◆ WHAT THIS TASK INVOLVES
Using the material below, return exactly the lines between the one holding "You are a GUI" and the one holding "Enable center align", inclusive, and no others.
━━━━━━━━━━━━━━━━
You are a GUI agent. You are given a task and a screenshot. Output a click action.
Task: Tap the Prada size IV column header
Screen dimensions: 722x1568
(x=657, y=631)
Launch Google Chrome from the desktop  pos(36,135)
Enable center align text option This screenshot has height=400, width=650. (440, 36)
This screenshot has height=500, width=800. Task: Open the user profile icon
━━━━━━━━━━━━━━━━
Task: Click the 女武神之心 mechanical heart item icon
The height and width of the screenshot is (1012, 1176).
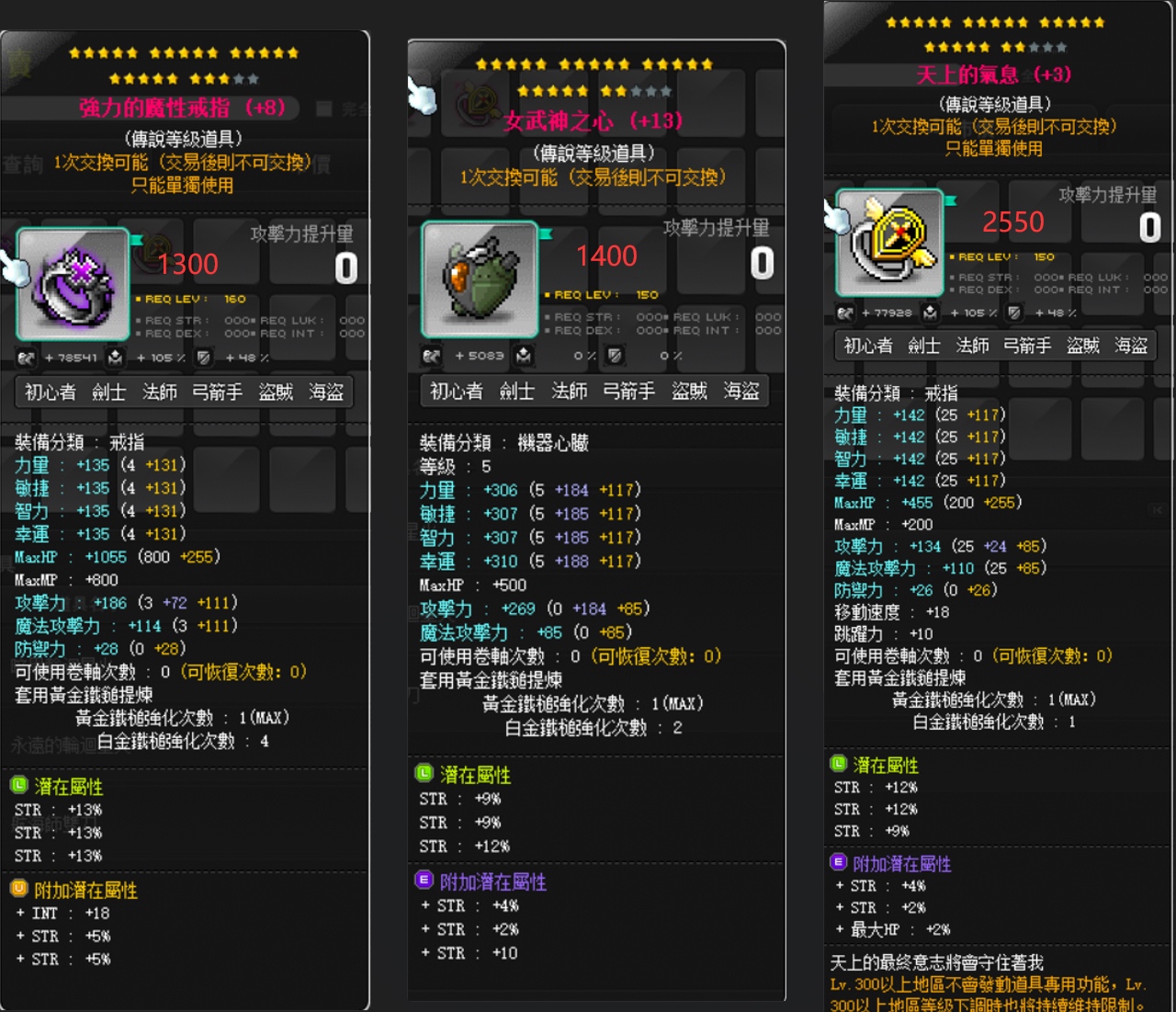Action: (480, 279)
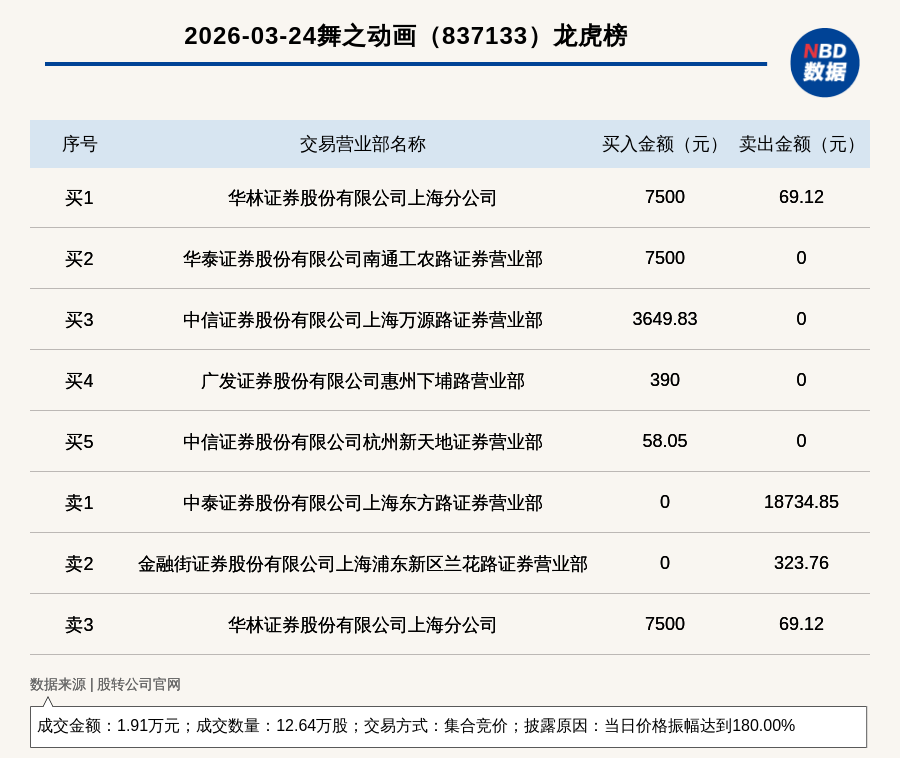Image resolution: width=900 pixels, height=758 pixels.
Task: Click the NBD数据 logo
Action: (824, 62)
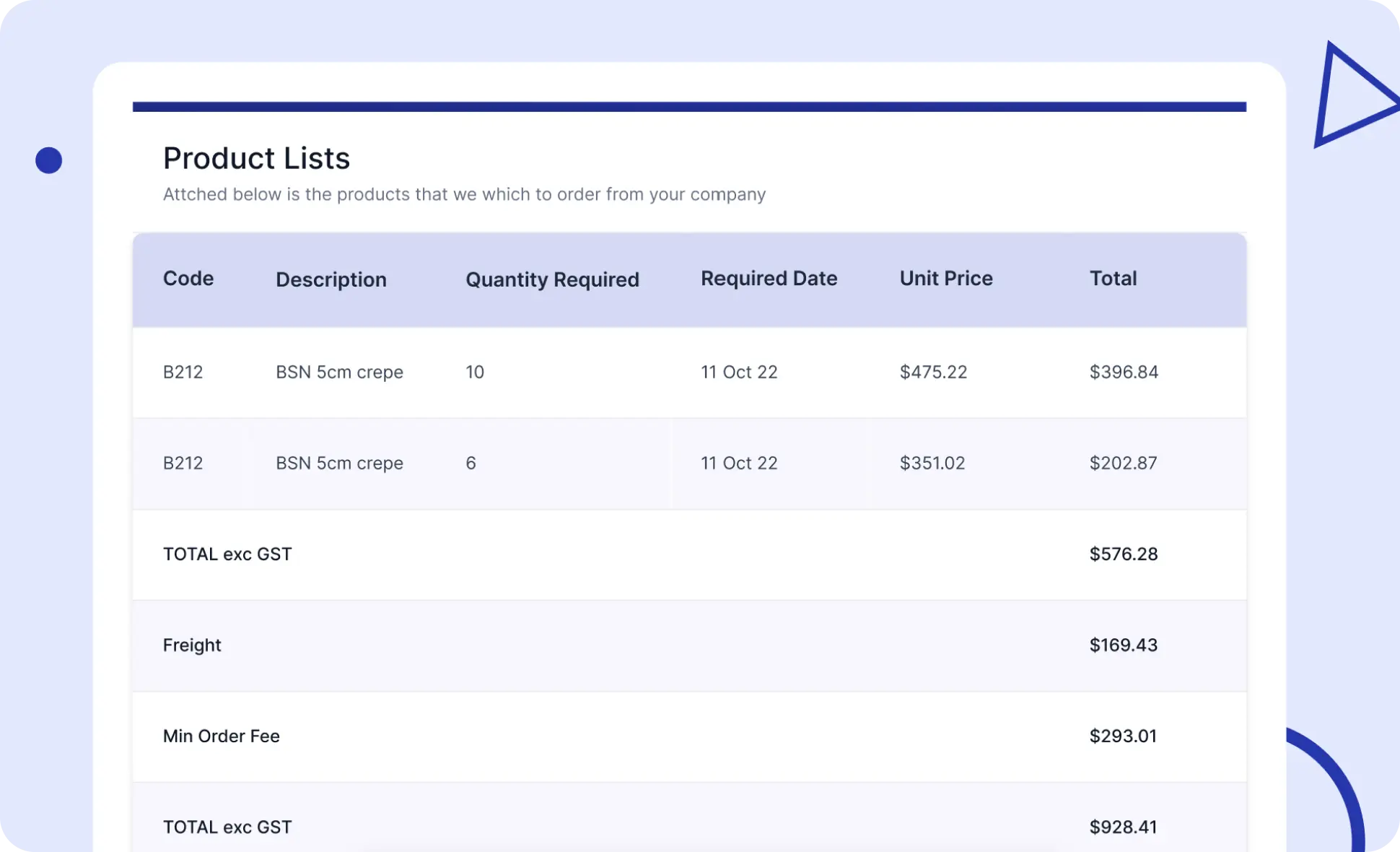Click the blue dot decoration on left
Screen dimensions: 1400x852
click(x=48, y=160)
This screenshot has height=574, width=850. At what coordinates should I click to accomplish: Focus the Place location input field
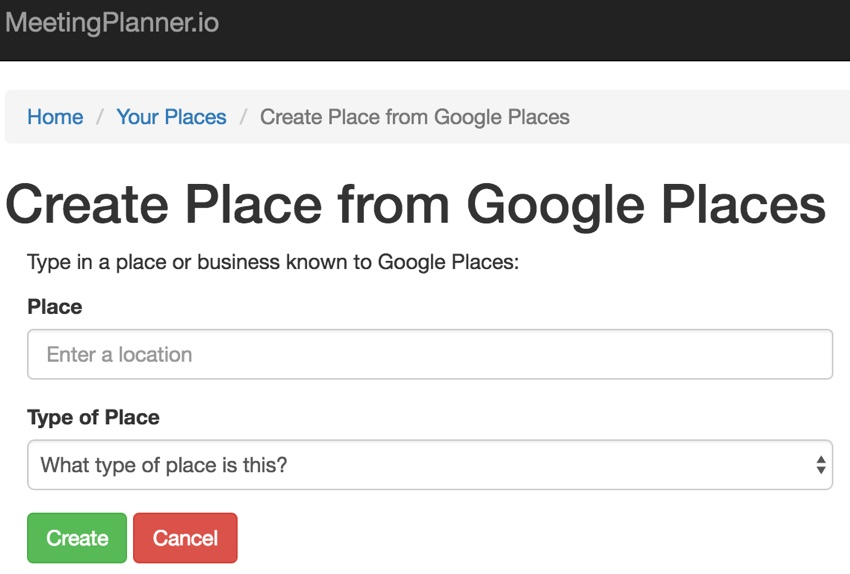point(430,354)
━━━━━━━━━━━━━━━━
◆ OUTPUT FOR THIS EXERCISE
You are a GUI agent. You are given a task and a screenshot. Output a click action.
Task: Tap the Prada size IV column header
Screen dimensions: 722x1568
(x=657, y=631)
Launch Google Chrome from the desktop  pos(36,135)
Enable center align text option This screenshot has height=400, width=650. (440, 36)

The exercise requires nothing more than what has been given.